Framed is a 2010 children's novel written by Gordon Korman. It is the third installation in the Swindle series.

==Plot summary==
The story takes place in Cedarville, while 'The Man with the Plan' Griffin Bing is having a hard time adjusting to his school's new atmosphere, which is more like a strict boot camp than a middle school. His new football fanatic principal, Dr. Egan, does not like Griffin, due to his past. To make matters worse, somebody has stolen the priceless Super Bowl ring that was in the school's showcase, with Griffin's retainer that he recently lost left in its place. Things only go from bad to worse when Griffin is accused of stealing it by Egan, and Griffin is sent to a state school for juvenile delinquents. Griffin realizes he has been framed by somebody and calculates a list of suspects:
- Dr. Egan, (dubbed Dr. Evil) the principal who hates Griffin and could gain the ring as a football collector's item, as he loves the sport.
- Celia White, a nosy reporter who is digging up dirt on Griffin. She often twists his words, and she will do anything to make him look guilty, possibly to gain a promotion.
- Darren Vader, a burly boy who annoys Griffin. He could steal the ring after finding Griffin's retainer in order to gain profit. His motive for framing Griffin would be to distract the police from him. He was one of the seven in Swindle to help Griffin retrieve a Babe Ruth Baseball card.
- Tony Bartholomew, a boy who claims he is the rightful owner of the Super Bowl ring.

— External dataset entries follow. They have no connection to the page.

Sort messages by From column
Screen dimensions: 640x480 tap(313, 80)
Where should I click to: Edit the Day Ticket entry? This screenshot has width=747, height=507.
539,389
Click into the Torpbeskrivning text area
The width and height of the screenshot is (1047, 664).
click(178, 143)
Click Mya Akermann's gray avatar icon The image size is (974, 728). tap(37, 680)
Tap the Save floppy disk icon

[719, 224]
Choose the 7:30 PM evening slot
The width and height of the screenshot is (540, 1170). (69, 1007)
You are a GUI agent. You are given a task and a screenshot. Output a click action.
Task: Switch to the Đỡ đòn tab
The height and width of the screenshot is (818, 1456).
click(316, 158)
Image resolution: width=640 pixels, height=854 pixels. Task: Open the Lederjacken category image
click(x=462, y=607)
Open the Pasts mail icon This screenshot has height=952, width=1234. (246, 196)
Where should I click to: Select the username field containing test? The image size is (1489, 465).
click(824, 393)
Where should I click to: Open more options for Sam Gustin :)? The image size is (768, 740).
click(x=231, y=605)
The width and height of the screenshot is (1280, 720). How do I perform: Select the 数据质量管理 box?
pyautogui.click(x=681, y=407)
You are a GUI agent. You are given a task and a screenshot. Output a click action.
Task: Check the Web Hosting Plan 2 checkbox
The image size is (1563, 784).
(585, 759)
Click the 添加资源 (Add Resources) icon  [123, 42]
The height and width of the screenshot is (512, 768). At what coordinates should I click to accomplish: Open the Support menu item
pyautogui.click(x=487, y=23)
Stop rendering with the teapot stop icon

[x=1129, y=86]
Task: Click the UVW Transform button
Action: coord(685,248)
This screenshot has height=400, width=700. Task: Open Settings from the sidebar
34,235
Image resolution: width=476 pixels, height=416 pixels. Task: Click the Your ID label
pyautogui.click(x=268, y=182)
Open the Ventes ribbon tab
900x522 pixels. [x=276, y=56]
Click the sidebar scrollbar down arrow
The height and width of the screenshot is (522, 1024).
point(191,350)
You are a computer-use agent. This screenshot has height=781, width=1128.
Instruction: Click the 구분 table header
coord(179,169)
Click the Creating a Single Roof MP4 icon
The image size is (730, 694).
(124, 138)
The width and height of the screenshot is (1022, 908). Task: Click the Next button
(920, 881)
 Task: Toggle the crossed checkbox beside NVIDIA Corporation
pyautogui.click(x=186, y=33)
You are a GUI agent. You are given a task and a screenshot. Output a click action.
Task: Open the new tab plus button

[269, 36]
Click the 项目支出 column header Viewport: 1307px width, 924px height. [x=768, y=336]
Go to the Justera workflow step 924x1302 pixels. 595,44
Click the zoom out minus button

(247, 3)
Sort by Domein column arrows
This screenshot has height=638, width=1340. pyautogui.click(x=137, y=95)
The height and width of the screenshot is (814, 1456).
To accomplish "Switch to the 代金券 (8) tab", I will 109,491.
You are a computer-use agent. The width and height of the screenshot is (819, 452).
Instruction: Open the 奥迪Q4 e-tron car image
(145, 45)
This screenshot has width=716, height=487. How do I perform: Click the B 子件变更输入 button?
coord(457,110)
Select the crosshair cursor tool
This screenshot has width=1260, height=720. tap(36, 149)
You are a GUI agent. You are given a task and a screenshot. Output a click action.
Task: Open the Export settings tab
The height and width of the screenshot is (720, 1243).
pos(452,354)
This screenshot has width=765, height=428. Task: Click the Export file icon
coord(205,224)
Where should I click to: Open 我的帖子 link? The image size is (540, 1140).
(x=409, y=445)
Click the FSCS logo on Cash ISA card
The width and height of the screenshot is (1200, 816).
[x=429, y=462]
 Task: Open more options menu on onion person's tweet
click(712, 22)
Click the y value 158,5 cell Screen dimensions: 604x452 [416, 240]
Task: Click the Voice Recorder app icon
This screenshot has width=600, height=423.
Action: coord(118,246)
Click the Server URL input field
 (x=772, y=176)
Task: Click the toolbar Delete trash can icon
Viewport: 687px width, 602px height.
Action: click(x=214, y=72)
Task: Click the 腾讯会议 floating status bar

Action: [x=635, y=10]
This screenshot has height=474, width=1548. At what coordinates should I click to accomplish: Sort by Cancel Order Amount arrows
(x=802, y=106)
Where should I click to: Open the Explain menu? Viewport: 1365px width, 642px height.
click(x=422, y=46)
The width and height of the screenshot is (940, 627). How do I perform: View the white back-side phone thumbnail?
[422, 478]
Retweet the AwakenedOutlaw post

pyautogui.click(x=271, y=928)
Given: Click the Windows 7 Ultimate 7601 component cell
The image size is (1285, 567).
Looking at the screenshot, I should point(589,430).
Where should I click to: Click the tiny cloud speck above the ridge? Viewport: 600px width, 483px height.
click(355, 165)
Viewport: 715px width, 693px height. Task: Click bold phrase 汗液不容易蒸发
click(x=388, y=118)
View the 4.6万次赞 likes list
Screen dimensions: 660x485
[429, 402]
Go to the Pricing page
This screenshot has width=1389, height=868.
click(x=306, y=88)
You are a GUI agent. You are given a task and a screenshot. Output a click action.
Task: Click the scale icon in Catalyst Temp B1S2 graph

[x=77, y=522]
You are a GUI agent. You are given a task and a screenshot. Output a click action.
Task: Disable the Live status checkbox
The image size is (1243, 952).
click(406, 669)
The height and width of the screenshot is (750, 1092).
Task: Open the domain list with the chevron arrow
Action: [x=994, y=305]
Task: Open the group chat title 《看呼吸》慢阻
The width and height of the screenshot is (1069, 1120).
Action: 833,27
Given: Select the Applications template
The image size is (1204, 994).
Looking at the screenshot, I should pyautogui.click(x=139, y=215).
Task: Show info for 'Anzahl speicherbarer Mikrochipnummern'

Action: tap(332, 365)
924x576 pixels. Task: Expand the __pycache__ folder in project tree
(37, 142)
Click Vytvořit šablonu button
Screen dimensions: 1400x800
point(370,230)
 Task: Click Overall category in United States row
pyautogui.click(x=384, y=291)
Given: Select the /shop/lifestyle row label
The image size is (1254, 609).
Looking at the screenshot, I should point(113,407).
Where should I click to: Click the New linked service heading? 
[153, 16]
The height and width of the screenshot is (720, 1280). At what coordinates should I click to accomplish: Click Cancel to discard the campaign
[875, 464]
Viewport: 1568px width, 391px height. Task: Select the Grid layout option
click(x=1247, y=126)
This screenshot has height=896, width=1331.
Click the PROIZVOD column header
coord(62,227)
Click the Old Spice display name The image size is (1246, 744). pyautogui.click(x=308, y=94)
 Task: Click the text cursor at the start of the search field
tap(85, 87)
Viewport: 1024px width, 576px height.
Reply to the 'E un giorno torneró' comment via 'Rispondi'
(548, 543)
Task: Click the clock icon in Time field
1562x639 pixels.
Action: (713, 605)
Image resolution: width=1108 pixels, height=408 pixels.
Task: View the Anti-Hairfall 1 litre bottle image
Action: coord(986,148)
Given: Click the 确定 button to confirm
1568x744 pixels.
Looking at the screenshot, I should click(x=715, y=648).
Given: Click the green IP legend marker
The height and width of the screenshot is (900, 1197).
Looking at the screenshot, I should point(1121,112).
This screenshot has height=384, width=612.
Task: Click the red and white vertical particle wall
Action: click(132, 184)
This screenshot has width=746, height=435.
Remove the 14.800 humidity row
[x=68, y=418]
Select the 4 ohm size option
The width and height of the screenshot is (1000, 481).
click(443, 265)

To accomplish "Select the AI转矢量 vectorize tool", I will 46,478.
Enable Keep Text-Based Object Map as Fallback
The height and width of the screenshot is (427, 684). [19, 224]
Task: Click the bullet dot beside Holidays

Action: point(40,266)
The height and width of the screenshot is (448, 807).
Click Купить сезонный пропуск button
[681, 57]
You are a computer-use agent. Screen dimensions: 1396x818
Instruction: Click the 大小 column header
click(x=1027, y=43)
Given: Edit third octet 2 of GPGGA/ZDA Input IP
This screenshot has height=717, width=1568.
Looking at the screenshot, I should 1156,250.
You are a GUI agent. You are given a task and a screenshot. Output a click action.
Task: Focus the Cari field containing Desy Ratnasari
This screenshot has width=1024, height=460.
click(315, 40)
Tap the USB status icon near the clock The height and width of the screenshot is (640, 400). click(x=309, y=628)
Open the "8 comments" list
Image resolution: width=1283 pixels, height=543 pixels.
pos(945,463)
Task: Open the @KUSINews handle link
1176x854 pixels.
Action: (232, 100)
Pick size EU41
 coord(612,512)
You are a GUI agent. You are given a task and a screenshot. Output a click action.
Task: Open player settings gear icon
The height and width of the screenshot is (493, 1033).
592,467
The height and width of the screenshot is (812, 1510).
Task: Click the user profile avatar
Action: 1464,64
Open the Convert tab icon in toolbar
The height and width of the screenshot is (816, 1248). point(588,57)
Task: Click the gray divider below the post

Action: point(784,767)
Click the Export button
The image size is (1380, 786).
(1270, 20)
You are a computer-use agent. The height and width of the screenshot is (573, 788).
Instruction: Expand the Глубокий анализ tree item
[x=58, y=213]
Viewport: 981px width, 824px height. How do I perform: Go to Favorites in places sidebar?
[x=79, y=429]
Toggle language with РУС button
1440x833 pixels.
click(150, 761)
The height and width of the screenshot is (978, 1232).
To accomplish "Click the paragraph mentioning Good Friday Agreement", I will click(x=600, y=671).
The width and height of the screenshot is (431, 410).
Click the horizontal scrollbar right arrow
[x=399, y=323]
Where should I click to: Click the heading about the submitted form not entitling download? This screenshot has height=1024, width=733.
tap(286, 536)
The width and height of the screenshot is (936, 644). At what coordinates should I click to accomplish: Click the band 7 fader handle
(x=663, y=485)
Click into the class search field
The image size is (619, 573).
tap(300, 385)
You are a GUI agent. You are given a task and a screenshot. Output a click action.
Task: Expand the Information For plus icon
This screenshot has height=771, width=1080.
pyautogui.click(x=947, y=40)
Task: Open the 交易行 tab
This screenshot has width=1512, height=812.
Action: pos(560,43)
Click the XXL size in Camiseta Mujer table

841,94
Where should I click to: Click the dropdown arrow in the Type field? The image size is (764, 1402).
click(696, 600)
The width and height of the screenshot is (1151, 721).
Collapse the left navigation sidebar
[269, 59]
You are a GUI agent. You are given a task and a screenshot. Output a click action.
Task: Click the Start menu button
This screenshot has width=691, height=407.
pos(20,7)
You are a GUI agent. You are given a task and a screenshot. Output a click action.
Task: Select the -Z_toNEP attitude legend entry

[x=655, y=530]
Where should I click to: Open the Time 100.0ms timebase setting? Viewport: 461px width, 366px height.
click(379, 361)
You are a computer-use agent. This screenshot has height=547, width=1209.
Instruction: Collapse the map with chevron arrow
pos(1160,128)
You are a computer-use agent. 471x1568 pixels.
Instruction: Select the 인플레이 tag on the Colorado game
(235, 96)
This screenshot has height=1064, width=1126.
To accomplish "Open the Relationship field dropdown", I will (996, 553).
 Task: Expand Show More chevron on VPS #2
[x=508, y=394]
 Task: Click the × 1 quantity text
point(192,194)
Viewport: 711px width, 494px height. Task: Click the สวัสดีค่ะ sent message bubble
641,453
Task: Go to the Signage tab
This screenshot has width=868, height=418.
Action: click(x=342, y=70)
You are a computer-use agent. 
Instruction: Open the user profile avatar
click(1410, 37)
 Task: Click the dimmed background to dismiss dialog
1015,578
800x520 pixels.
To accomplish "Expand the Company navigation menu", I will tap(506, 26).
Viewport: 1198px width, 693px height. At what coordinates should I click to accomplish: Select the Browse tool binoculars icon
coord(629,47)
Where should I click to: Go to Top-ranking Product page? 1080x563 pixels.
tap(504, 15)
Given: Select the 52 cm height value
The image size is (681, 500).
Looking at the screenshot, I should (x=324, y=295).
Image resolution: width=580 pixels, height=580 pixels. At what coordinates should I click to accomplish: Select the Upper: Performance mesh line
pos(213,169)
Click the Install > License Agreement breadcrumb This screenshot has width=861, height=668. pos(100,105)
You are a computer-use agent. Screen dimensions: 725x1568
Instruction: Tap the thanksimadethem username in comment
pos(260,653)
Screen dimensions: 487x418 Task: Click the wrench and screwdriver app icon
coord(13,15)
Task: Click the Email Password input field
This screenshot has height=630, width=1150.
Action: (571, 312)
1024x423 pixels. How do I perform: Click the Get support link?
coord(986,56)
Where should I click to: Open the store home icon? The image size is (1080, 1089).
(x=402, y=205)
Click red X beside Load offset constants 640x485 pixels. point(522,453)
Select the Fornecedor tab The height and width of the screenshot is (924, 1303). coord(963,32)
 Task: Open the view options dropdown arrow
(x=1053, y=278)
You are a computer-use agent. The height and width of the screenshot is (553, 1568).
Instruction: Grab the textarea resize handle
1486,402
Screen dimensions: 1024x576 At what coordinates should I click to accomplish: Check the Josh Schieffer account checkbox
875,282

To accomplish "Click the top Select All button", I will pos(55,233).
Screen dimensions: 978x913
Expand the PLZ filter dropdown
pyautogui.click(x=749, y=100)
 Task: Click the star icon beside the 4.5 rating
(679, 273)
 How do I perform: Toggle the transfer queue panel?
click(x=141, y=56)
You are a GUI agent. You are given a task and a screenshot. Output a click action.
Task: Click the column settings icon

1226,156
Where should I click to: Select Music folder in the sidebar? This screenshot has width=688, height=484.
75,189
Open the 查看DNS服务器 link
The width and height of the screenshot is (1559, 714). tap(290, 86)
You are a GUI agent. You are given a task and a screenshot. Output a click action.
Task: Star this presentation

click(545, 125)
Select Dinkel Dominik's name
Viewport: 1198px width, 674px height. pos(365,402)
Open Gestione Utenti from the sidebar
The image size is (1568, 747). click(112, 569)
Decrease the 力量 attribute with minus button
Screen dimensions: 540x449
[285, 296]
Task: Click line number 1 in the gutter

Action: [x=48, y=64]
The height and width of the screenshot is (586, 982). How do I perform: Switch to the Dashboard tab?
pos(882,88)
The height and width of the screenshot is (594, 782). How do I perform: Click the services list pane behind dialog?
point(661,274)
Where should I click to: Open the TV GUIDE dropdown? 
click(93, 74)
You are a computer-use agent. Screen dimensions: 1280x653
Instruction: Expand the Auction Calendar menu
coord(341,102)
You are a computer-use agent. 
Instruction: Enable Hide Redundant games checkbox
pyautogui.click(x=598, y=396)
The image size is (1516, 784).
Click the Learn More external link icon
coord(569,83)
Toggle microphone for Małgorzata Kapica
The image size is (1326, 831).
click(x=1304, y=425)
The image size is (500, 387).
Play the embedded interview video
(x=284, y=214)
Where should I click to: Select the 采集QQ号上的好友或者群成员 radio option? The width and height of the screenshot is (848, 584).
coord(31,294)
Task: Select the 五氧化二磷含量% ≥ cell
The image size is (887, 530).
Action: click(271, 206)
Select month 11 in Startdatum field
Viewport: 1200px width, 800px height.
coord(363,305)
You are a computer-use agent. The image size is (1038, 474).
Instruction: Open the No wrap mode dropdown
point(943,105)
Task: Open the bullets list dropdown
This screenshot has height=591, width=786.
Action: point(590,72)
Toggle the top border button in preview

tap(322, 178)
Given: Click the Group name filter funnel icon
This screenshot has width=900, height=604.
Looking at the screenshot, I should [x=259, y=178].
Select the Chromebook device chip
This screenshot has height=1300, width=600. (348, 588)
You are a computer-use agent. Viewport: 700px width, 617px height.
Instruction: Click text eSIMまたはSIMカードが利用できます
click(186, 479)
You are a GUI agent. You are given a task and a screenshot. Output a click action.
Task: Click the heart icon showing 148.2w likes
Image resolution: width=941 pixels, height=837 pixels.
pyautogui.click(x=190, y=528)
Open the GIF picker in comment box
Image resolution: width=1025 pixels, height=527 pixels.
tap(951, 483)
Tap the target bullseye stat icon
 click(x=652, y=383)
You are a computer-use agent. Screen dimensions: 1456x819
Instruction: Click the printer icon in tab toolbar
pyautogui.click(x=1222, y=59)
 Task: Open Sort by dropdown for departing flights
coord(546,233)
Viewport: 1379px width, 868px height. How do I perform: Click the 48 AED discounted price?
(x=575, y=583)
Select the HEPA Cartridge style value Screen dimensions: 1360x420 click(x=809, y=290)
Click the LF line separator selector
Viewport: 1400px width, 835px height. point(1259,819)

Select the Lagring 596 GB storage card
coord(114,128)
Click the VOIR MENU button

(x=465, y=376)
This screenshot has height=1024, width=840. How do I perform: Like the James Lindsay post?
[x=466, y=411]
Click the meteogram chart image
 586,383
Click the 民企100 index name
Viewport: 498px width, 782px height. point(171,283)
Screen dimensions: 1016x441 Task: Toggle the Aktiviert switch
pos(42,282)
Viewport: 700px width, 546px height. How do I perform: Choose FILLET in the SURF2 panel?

Griffin tries to get the suspects through a metal detector at the courthouse after sending them an anonymous e-mail stating that a buyer was interested in purchasing a valuable possession that "recently" came to them. Griffin unfortunately discovers that Dr. Egan is the only suspect left. Logan, Griffin's friend and amateur actor, agrees to get to know Egan's daughter so he can search the house and find the ring, getting him off the hook. The plan fails when they discover Egan does not have the ring. Griffin is placed under house arrest, where his friends meet him via video chat and formulate a final plan to clear their friend's name. Savannah, the animal lover of the group, finds that a type of rat is attracted to shiny objects and may have found Griffin's lost retainer then swapped it out with the ring. Melissa, the computer expert, hacks into Griffin's house arrest system that allows him to leave the house without the alarm coming off while his parents are out. At the school during its play, Hail Caesar!, Griffin leads Egan to the pack rat's nest and clears his name. He is then raced home and resets his house arrest anklet as his parents arrive. Egan, who got Griffin home in time, clears up matters and apologizes to Griffin, saying that he was wrong to judge him. Also, Celia White shows up in an attempt to get a story on him. Before she can twist the words, however, Egan makes her stop and makes sure she won't be doing it again. After this, Griffin asks the court if it will take a truly good-hearted friend, Sheldon Brickhaus (dubbed Shank), out of the state school, so he can have a chance at life. They accept and it is implied that life will be better for Griffin and his friends.

==Sequel==
A sequel called Showoff
was released in January 2012, and it was followed by
- Hideout (published in 2013),
- Jackpot (published in 2014),
- Unleashed (January 2015), and
- Jingle (published in 2016), being the most recent in the series.